So, this happened. World Vision is now allowing married gay Christians (and unmarried gay Christians willing to agree to WV’s policy of abstinence until marriage) to serve in the organization.
As you can probably guess, I’m behind this as a step forward. Is it perfect? No. I’m not a champion of abstinence until marriage (and really, are they so sure their employees are all waiting anyway?). I also understand that this prevents couples in any state not recognizing legal same-sex marriages from employment, since that’s the specific parameter. I understand the implications that WV appears to be endorsing a heteronormative view of relationships (that’s a whole other discussion).

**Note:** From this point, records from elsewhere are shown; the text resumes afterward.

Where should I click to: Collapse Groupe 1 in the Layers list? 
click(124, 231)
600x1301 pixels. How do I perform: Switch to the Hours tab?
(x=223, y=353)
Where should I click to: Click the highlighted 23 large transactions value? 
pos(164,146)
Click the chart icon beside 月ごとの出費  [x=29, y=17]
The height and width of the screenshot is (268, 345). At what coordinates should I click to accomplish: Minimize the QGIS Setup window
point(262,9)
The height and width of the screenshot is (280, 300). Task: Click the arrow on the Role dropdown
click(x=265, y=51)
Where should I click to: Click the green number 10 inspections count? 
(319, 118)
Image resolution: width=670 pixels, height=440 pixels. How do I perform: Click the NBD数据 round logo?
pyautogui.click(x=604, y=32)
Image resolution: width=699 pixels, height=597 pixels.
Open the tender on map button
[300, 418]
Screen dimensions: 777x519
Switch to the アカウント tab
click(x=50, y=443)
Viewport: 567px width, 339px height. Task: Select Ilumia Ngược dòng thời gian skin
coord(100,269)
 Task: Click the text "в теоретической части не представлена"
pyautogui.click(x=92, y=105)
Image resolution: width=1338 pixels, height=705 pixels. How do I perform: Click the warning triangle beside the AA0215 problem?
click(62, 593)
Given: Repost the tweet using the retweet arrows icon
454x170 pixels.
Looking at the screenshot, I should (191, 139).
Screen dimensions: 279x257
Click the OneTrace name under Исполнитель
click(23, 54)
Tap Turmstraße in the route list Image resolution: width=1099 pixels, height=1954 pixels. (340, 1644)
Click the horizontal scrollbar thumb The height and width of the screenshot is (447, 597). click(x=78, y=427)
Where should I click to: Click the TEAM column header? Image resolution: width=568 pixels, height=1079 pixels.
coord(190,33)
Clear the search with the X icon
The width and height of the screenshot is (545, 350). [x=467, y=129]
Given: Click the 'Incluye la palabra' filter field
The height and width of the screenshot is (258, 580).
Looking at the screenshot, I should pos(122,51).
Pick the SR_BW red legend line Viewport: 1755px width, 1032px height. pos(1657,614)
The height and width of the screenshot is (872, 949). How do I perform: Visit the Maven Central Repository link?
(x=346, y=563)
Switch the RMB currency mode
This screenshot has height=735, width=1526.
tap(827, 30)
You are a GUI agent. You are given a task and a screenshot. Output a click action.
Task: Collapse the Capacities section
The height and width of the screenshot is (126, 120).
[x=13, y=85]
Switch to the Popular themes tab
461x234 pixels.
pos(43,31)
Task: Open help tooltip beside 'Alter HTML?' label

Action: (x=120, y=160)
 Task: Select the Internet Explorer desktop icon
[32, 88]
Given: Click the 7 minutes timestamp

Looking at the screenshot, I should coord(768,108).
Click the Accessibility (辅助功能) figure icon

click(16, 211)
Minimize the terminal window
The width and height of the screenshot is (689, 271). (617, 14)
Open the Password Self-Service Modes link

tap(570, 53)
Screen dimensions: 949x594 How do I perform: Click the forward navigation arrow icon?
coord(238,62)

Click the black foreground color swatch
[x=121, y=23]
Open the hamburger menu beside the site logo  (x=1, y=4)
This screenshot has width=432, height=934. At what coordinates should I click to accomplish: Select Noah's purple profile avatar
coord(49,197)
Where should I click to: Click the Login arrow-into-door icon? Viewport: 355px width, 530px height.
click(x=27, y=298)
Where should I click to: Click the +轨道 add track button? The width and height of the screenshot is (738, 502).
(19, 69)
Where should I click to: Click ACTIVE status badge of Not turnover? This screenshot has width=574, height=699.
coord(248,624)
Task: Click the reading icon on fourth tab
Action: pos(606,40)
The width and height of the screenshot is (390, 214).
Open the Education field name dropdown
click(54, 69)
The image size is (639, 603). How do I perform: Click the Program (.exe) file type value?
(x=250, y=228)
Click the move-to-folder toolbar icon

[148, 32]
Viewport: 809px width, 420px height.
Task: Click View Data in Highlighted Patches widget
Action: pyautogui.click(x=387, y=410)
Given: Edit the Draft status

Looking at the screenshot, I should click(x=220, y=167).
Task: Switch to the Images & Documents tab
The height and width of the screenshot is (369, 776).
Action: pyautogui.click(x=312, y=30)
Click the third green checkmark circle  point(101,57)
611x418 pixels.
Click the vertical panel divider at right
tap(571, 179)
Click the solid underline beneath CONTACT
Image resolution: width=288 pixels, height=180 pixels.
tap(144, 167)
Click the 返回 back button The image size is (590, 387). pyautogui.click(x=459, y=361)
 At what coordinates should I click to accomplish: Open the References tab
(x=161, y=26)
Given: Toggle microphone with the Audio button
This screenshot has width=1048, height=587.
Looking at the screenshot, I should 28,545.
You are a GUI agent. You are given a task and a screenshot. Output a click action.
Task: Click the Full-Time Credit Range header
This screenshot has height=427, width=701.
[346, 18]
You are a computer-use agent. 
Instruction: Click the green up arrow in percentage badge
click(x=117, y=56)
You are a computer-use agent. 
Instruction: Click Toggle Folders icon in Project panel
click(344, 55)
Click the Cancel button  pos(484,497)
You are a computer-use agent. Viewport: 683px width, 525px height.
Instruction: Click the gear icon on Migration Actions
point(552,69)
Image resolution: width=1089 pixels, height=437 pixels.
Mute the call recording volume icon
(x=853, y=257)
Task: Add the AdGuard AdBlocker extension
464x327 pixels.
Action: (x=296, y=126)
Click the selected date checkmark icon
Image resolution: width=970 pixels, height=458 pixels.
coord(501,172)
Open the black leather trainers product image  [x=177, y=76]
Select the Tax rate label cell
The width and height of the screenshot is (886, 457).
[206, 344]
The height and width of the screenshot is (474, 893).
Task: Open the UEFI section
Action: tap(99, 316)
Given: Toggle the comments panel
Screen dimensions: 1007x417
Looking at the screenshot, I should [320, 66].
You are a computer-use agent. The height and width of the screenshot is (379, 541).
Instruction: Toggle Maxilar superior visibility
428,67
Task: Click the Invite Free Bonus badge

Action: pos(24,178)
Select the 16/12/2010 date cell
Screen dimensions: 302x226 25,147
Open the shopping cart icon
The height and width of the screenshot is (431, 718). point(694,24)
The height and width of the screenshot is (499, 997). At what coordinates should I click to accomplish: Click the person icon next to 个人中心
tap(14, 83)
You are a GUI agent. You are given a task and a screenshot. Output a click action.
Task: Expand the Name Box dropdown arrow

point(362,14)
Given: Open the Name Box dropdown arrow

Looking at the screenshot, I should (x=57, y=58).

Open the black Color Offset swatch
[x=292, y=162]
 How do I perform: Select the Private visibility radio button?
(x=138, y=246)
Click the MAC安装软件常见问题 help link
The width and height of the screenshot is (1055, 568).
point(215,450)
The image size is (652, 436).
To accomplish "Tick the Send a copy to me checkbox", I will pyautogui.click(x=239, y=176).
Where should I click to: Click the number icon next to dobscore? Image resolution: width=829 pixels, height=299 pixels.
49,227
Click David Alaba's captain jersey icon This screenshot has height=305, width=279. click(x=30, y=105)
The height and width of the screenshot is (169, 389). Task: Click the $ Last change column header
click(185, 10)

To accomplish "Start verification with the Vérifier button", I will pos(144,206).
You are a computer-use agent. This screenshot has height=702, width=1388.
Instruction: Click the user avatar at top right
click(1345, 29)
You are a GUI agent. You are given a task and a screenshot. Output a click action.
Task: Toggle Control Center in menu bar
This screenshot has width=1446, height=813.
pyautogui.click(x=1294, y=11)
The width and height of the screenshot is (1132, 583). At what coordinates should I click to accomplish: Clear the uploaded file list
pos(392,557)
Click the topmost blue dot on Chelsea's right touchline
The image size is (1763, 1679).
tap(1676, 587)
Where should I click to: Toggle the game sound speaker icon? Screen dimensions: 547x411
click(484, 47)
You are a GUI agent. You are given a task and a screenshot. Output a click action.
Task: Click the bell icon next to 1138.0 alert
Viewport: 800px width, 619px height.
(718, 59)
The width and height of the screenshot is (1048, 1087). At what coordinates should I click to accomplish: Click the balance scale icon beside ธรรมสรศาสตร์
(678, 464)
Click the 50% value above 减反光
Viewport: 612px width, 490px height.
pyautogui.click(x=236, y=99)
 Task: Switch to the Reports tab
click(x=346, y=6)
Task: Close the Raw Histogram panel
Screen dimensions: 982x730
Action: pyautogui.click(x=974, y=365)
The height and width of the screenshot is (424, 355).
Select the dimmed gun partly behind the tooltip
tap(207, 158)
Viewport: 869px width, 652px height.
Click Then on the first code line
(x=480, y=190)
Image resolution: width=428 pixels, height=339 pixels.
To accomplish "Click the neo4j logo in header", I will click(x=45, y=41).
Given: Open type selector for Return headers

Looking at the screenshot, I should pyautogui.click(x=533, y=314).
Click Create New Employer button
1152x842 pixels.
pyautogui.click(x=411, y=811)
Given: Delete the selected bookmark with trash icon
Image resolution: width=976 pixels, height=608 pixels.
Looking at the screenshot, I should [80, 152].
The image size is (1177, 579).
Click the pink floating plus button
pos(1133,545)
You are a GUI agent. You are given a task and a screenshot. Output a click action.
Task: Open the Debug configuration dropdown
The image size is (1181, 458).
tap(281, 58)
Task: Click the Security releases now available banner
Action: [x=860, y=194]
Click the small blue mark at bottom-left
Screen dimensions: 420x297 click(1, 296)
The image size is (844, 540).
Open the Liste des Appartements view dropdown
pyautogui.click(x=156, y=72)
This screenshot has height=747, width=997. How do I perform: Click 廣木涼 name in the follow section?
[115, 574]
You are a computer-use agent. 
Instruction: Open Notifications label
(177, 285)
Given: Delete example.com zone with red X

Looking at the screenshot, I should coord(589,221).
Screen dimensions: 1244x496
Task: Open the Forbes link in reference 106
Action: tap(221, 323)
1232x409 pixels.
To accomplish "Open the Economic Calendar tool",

But in the Christian world, this is huge.
Which, of course, means that the backlash has been huge. And that’s what I was thinking about when I woke up this morning to see that my friends had linked to several articles, tweets, and blog posts in which WV has been accused of deception, “empowering the darkness,” embracing “the world” (Christianese for “stuff the church considers wrong in society”), presenting a false gospel, and more. People have questioned whether they should withdraw support or discontinue sponsoring a child through WV. Lots and lots of people have expressed being “sad” about WV’s change in policy.
To which I say: Wow, people have messed up priorities.
Nothing reveals the true values of people more than asking them how they feel about anything related to same-sex marriage. Almost no one says, “I don’t really care; whatever.” The vast majority of people have one view or the other–that it ought to be legal universally or it ought to be banned or called something else so as not to mess with the “official” definition of marriage.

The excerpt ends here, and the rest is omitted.